Recovery Process and Supportive Therapies
On day two of hospitalization, the patient regained full consciousness, responded appropriately to questions, and resumed independent mobility. Hyperbaric oxygen therapy was initiated to support cerebral metabolic recovery and reduce potential oxidative stress from transient brain ischemia during hypoglycemia.
By day three, intravenous glucose was discontinued, and the patient transitioned back to a standard diabetic diet. Capillary glucose measurements remained between 7–10 mmol/L throughout the day. On day five, a C-peptide release test indicated delayed insulin secretion peak, consistent with long-standing beta-cell dysfunction in chronic diabetes.
Discharge Readiness and Follow-Up Plan
On day six, fasting glucose levels ranged from 5–7 mmol/L, and postprandial values stayed below 10 mmol/L. Repeat biochemical panels showed normalization of all parameters. With clinical stability confirmed, the patient was discharged with a revised treatment plan focused on safety and sustainability.
Key Recommendations for Long-Term Management
To prevent future episodes, several critical strategies were emphasized:
- Individualized Glycemic Targets: For older adults, strict glucose control increases hypoglycemia risk. Aim for pre-meal glucose under 8 mmol/L and post-meal levels under 10 mmol/L.
- Insulin Safety Measures: Due to risks of calculation errors or double-dosing, caregivers should supervise insulin administration whenever possible.

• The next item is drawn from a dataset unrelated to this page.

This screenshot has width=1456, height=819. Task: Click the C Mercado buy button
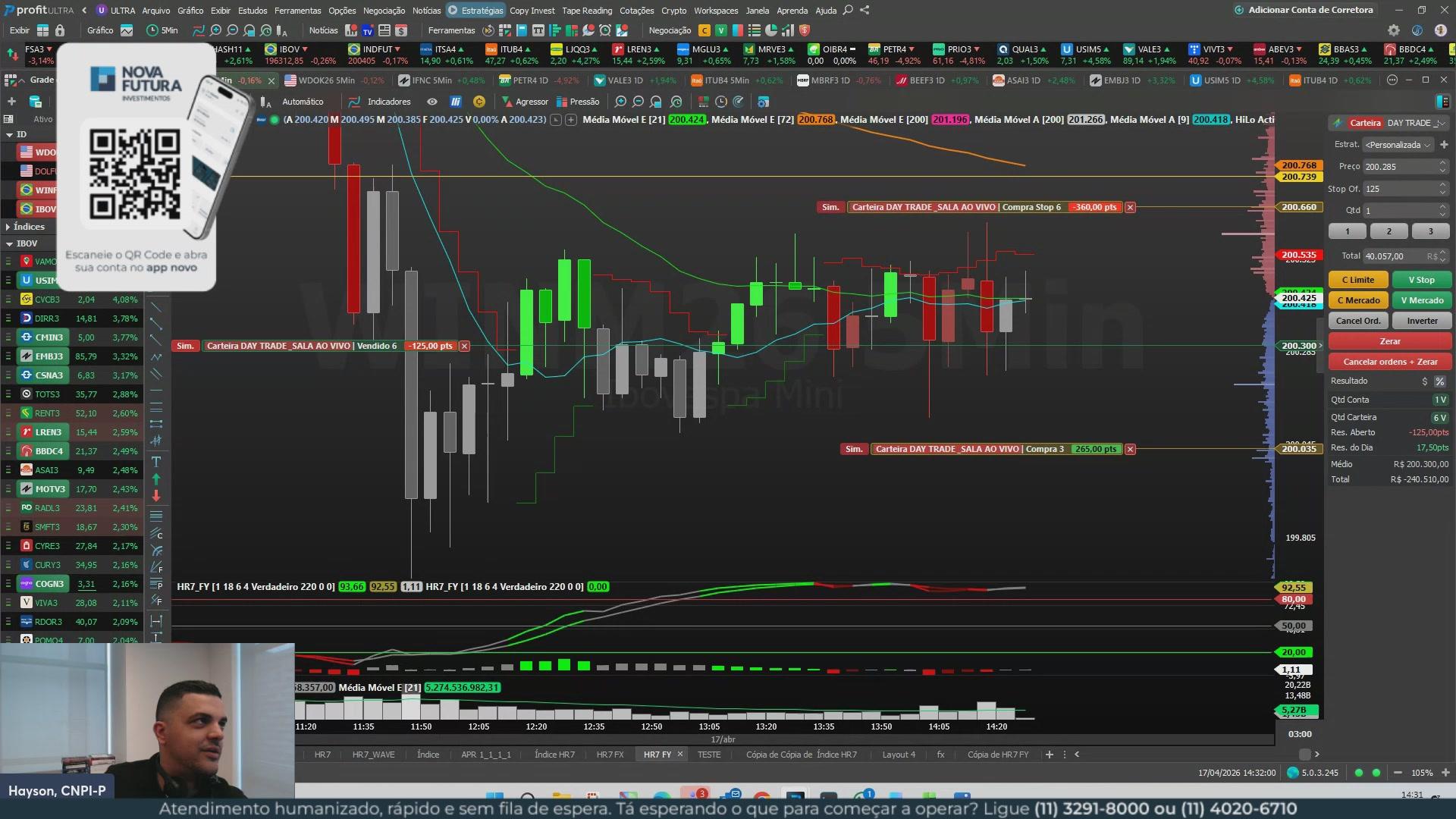click(x=1358, y=300)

- Mental Health Monitoring: Depression, anxiety, and diabetes-related distress are common in elderly patients. Regular psychological screening using validated tools like the Diabetes Distress Scale (DDS) or PHQ-9 can help detect emotional struggles early.
- Dietary Consistency: Eating regular meals with balanced carbohydrates helps maintain steady glucose levels and reduces hypoglycemia risk.
- Self-Monitoring Education: Teach patients and families how to recognize early signs of low blood sugar—such as sweating, tremors, confusion—and initiate immediate treatment with fast-acting sugars.
Clinical Insights and Broader Implications
Why This Case Matters
While insulin remains a cornerstone in diabetes care, this case underscores its potential dangers in vulnerable populations. Studies show that the average age of individuals experiencing acute insulin toxicity is approximately 44.7 years, with up to 89.4% of cases linked to intentional overdose. In contrast, our patient's overdose appeared unintentional—likely due to age-related memory lapses or misunderstanding of injection protocols.
Research also links intensive insulin regimens with increased psychological burden. Stricter glycemic goals often require higher insulin doses, which elevate both physical and mental strain. Adopting more flexible targets not only improves safety but also enhances quality of life.
A Holistic Approach to Diabetes Care
Beyond pharmacological management, comprehensive diabetes care must include psychosocial support. Tools such as the Family Support Scale and Generalized Anxiety Disorder (GAD-7) scale can identify gaps in coping mechanisms. Integrating mental health services, caregiver involvement, and structured education programs into routine follow-ups significantly reduces adverse outcomes.
Moreover, continuous glucose monitoring (CGM) systems and smart insulin pens may offer technological safeguards against accidental overdoses, particularly in high-risk seniors living alone.
Final Thoughts
This case serves as a powerful reminder that effective diabetes management goes beyond numbers on a lab report. It requires empathy, individualized planning, and multidisciplinary collaboration. By prioritizing patient safety, simplifying treatment regimens, and addressing emotional well-being, healthcare providers can protect elderly patients from life-threatening complications—even those caused by life-saving medications like insulin.